2022 documentary film

Self-Portrait is a 2022 Canadian documentary film made from unlocked surveillance footage collected from around the world. Directed and edited by Joële Walinga, the film is a curated collection of 166 shots taken from surveillance cameras, and follows the seasons of one single year. The film was made with the support of the Canada Council for the Arts and shown with the support of Telefilm Canada.
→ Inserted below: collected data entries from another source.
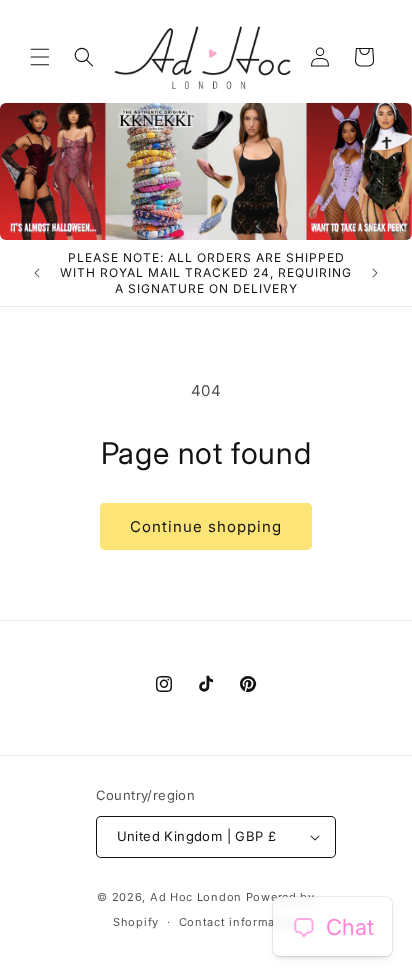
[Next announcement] (375, 273)
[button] (40, 57)
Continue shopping (206, 526)
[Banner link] (206, 171)
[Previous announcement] (37, 273)
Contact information (239, 922)
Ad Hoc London (196, 897)
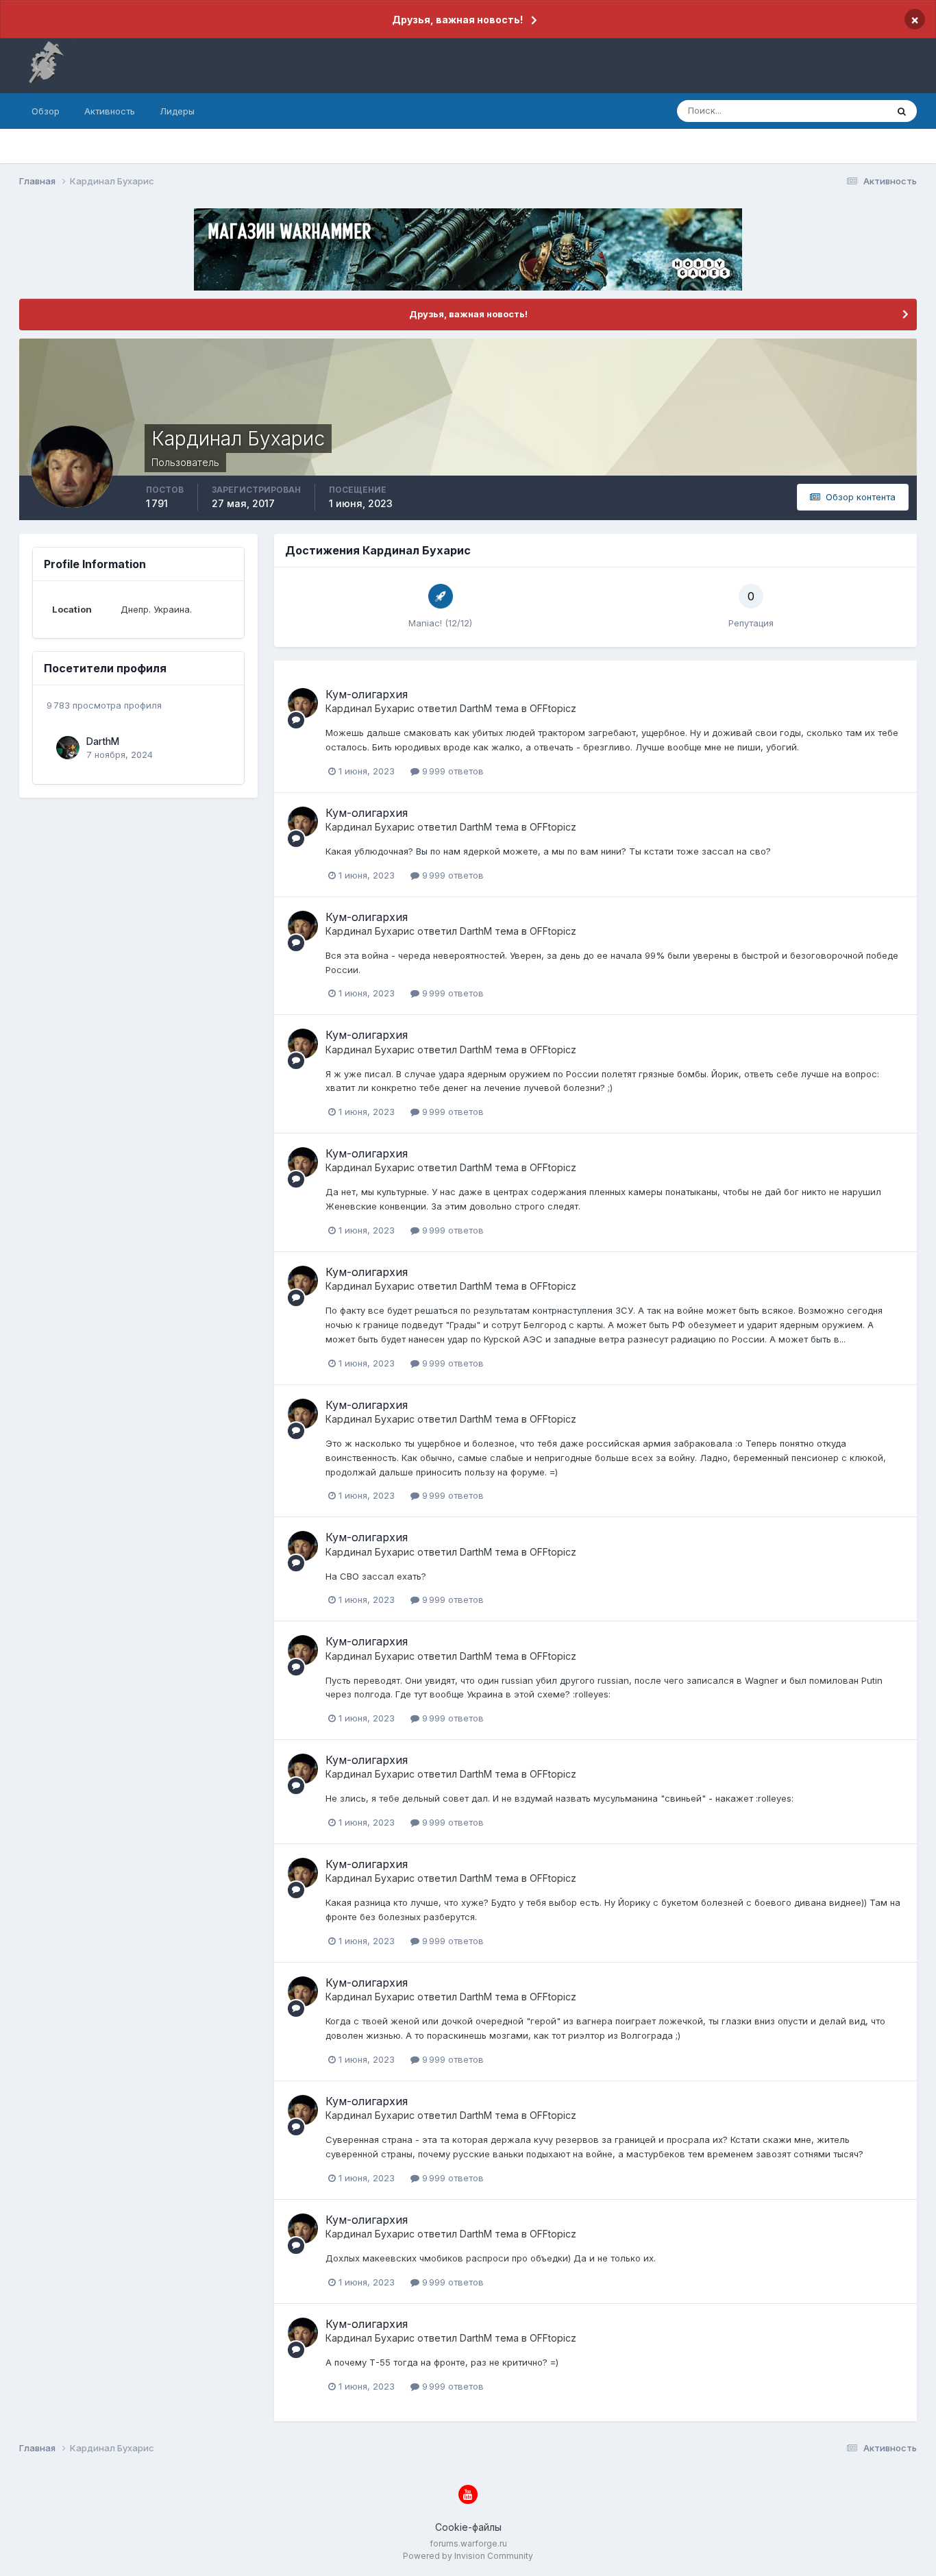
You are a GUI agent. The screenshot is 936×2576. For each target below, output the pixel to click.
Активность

All sound in the picture was created from scratch using foley and freesound downloads, and was designed by Walinga and Portuguese sound designer, Ines Adriana.

Self-Portrait had its world premiere at the 2022 South by Southwest film festival, won the Special Jury Prize for National Features at the Montreal International Documentary Film Festival in 2022, and was released on Mubi in the US and Canada on March 20, 2023.

== Synopsis ==
Directed by artist and filmmaker Joële Walinga, with sound design by Ines Adriana, Self-Portrait is a tapestry of footage collected from surveillance cameras around the world over the past four years, woven together as a poem. The film travels from moment to moment — from the frozen storminess of winter, to the melt of spring, the lush heat of summer, and, finally, to the decay and cooling of autumn: the dawn of winter. Self-Portrait takes a candid peek at humanity as it has chosen to document itself — all of these cameras set up primarily for capitalistic, “property”-protecting purposes, but yielding a beauty and a truth — an incidental portrait.

==Reception==
The film was described as "pure cinema" by the head of film at South by Southwest Janet Pierson in Realscreen ahead of its world premiere. The film screened to mixed reviews, with some critics finding it aimless and boring, and others describing it as "mesmerizing," "a remarkable achievement." The film was included as a New York Times pick of international films to stream in spring 2024.

===Film festivals===
Self-Portrait had its World Premiere in March 2022 at the South by Southwest Film Festival in the Visions section. The film screened at festivals and programs including Jihlava International Documentary Film Festival, Prismatic Ground, the Montreal International Documentary Festival, and MDFF Selects among others.